- Greater Hesse (bright orange) within the US-administered zone of post-World War II Germany (pale orange).
- Capital: Wiesbaden
- • Type: Military occupation
- • September–October 1945: Ludwig Bergsträsser
- • October 1945 – December 1946: Karl Geiler
- Historical era: World War II
- • Established: 19 September 1945
- • Disestablished: 1 December 1946
| Preceded by | Succeeded by |
| / People's State of Hesse; / Province of Kurhessen; / Province of Nassau | Hesse / |

= Greater Hesse =

Provisional name for a section of German territory

Greater Hesse (Groß-Hessen) was the provisional name given for a section of German territory created by the United States military administration in at the end of World War II. It was formed by the Allied Control Council on 19 September 1945 and became the modern German state of Hesse on 1 December 1946.

==Formation==
Greater Hesse was formed from parts of two German states that were dissolved in the aftermath of World War II:

- The part of the People's State of Hesse that lay east of the Rhine: the provinces of Upper Hesse (Oberhessen, capital: Gießen) and Starkenburg (capital: Darmstadt).
- The Prussian provinces of Kurhessen (capital: Kassel) and Nassau (capital: Wiesbaden). These two provinces were formed from the division of the province of Hesse-Nassau in 1944.

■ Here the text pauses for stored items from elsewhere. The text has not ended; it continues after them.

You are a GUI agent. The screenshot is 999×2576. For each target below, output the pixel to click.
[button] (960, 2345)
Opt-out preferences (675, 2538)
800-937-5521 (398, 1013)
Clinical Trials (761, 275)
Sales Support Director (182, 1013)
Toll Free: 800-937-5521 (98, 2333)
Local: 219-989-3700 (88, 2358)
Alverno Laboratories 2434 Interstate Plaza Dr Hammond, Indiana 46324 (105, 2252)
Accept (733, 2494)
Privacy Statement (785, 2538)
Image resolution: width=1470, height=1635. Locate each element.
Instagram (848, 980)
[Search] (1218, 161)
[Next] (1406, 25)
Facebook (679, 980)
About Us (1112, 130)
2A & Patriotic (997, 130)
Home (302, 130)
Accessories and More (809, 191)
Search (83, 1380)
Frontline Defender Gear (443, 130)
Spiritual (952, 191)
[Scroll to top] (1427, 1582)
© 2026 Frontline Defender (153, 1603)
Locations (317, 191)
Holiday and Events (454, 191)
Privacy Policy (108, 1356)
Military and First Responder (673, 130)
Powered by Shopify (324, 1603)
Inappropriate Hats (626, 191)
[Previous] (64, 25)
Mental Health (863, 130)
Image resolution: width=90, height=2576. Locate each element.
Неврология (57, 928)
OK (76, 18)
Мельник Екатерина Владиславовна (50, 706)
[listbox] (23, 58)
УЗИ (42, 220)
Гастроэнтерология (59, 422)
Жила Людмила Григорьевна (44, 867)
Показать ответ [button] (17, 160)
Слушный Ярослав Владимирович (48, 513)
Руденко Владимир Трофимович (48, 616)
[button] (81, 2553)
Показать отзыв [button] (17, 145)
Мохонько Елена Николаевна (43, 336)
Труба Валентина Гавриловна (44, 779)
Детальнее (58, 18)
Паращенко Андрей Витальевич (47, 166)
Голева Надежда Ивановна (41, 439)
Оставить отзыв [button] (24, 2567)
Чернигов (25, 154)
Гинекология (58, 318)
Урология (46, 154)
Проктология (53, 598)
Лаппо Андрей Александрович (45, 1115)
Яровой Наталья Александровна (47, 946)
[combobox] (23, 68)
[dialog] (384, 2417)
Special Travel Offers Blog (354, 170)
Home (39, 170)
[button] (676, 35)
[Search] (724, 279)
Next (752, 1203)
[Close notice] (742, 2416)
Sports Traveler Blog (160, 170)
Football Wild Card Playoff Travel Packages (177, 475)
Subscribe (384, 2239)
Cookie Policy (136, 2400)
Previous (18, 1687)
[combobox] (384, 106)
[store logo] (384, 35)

The remaining Hessian province of Rhenish Hesse (Rheinhessen, capital: Mainz) and the western part of the province of Nassau (containing the Westerwald, part of the Taunus range and the Rhine end of the Lahn river) became part of the French occupation zone and eventually part of the modern state of Rhineland-Palatinate. The separation of Rhenish Hesse from Greater Hesse caused Mainz to lose its six districts that lay east of the Rhine, even though they are still named today as being part of Mainz – such as Mainz-Kastel, now a district of Wiesbaden.

A number of smaller territorial changes also took place. The enclave of Bad Wimpfen, which previously belonged to the Hessian province of Starkenburg, became part of American-administered Württemberg-Baden. A small part of the Prussian province of Hesse, containing the town of Schmalkalden, lay in the Soviet zone and became part of the state of Thuringia.

This new territory was named Hesse because most of the territory that comprised it had previously belonged to successor states of the Landgraviate of Hesse, which was divided in 1567.

==The new Hessian capital==
While Proclamation No. 2 of the Allied Control Council declared the territory that would comprise Greater Hesse, no capital was specified. Four cities were considered for the new capital:

- Frankfurt, the former Imperial city (annexed by Prussia in 1866, see Free City of Frankfurt), was by far the largest city in the new region. Given its role as locale for imperial elections during the Holy Roman Empire and as federal council seat of the German Confederation (see Frankfurt Parliament), Frankfurt was considered to be an ideal candidate for a future national capital of West Germany in the absence of a united Berlin. However, Frankfurt declined the position of Hessian state capital since it had only 90 years prior become part of Hessian territory and it was thought that the city could not identify enough with the new region. Another reason for Frankfurt's unsuitability as state capital was that most of the city had been destroyed by Allied bombing during the war.
- Darmstadt, the former Hessian capital, was also considered unsuitable due to its war damage.
- Kassel, the capital of the Prussian province of Kurhessen, was considered unsuitable, not only due to its war damage but also due to its peripheral location in the comparably sparsely populated north of the new state.
- Wiesbaden, the capital of the Prussian province of Nassau, suffered relatively minor damage from the war. This, combined with its location within the Rhine-Main metropolitan area and the fact that it was already a regional seat of the US military administration, made Wiesbaden the best choice.

On 12 October 1945, the first organisational directive for Greater Hesse (Organisationsverfügung Nr. 1) was announced. Point number one of this directive stated that the civilian capital for Greater Hesse would be Wiesbaden, effective from noon on that day.

==Administration==
In addition to the establishment of Wiesbaden as the new Hessian capital, 12 October 1945 saw the installment of high-school teacher Karl Geiler as minister-president. Geiler replaced SPD-politician Ludwig Bergsträsser, who served as acting minister-president for only one month and would remain in office until a successor could be democratically elected.

On 22 November 1945, the constitution for Greater Hesse (Staatsgrundgesetz des Staates Groß-Hessen) was introduced. This constitution was superseded on 1 December 1946 with the establishment of the modern state of Hesse. On the day that Hesse was established, the first state legislative elections were held, leading to the appointment of Christian Stock on 20 December as the first democratically elected minister-president of Hesse.